Embodiments of this disclosure relate to a semiconductor device and a method of manufacturing the same and, more particularly, to a three-dimensional (3-D) nonvolatile memory device including a pipe gate, a memory system including the 3-D nonvolatile memory device, and a method of manufacturing the 3-D nonvolatile memory device.
A nonvolatile memory device retains data stored therein although the supply of power is cut off. As the recent improvement of the degree of integration of 2-D memory devices in which memory cells are formed in a single layer over a silicon substrate reaches the limit, there is proposed a 3-D nonvolatile memory device in which memory cells are vertically stacked in multiple layers from a silicon substrate.
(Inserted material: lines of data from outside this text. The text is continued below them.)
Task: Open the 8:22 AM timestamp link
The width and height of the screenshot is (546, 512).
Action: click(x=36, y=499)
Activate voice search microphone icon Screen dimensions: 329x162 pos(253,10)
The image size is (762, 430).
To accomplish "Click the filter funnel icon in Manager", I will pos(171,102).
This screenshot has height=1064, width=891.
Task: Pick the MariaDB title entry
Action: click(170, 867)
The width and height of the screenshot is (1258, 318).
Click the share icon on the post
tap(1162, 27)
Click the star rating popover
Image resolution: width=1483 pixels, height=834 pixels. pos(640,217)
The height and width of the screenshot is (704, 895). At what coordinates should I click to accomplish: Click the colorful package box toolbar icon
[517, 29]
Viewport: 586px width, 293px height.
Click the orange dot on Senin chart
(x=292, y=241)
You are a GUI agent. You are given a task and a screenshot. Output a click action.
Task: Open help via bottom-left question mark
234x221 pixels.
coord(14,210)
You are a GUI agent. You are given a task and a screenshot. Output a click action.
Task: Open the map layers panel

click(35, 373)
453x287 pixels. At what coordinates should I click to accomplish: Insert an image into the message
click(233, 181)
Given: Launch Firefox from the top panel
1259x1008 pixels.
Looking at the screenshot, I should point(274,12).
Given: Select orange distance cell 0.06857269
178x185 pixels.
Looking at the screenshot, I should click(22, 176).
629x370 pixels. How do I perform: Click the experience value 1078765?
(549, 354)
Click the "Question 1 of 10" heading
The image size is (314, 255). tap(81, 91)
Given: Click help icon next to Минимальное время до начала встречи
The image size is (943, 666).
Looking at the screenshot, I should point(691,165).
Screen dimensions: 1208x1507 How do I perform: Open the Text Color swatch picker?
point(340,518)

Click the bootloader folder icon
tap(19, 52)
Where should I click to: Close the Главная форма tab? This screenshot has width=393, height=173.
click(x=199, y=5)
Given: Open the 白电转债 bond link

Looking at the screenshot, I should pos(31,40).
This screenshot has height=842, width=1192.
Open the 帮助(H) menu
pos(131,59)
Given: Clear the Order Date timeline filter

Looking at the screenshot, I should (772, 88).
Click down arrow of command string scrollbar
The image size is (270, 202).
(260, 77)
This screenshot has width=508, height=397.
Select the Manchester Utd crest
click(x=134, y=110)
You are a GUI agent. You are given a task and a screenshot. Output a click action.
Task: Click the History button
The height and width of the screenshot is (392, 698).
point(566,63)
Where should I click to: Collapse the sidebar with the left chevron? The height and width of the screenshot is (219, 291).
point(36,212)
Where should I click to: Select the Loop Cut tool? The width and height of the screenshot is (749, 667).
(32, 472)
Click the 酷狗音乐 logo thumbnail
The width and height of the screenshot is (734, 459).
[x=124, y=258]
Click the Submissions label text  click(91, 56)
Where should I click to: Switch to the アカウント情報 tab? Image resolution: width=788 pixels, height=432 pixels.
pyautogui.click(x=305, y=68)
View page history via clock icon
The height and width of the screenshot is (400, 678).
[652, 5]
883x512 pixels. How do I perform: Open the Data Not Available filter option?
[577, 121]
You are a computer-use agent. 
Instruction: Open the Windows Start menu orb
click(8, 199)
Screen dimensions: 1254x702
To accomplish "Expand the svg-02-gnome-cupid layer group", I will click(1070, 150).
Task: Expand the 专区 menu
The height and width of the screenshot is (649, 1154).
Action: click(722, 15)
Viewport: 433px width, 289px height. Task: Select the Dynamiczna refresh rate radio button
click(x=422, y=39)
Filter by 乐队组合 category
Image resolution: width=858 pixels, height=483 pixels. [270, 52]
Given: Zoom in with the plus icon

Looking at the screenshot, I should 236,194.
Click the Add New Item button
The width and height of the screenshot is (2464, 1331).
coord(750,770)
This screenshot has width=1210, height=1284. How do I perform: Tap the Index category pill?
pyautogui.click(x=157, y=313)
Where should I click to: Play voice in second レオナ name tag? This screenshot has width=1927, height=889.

The structure of a known 3-D nonvolatile memory device and problems thereof are described in detail below.
FIG. 1 is a perspective view showing the structure of a conventional 3-D nonvolatile memory device. Interlayer insulating layers are not shown in FIG. 1, for convenience of description.
As shown in FIG. 1, the conventional 3-D nonvolatile memory device includes a channel CH. The channel CH includes a pipe channel layer P_CH buried in a pipe gate PG and a pair of memory channel layers M_CH coupled to the pipe channel layer P_CH. The channel CH is surrounded by a tunnel insulating layer, a charge trap layer, and a charge blocking layer (not shown).
The 3-D nonvolatile memory device further includes word lines WL stacked to surround the memory channel layers M_CH and a source select line SSL and a drain select line DSL which are disposed over the word lines WL.
Strings that are adjacent to each other in a second direction II-II′ are coupled to one source line SL in common, and the strings included in a string column extended in the second direction II-II′ are coupled to a common bit lines BL.
In accordance with the above structure, the tunnel insulating layer, the charge trap layer, and the charge blocking layer that surround the pipe channel layer P_CH function as the gate insulating layer of the pipe gate. However, the tunnel insulating layer, the charge trap layer, and the charge blocking layer do not have a sufficient thickness for the gate insulating layer. Consequently, there is a problem in that the threshold voltage of the pipe gate rises due to the back tunneling of electrons when an erase operation is performed or the threshold voltages of memory cells are shifted by read disturbance.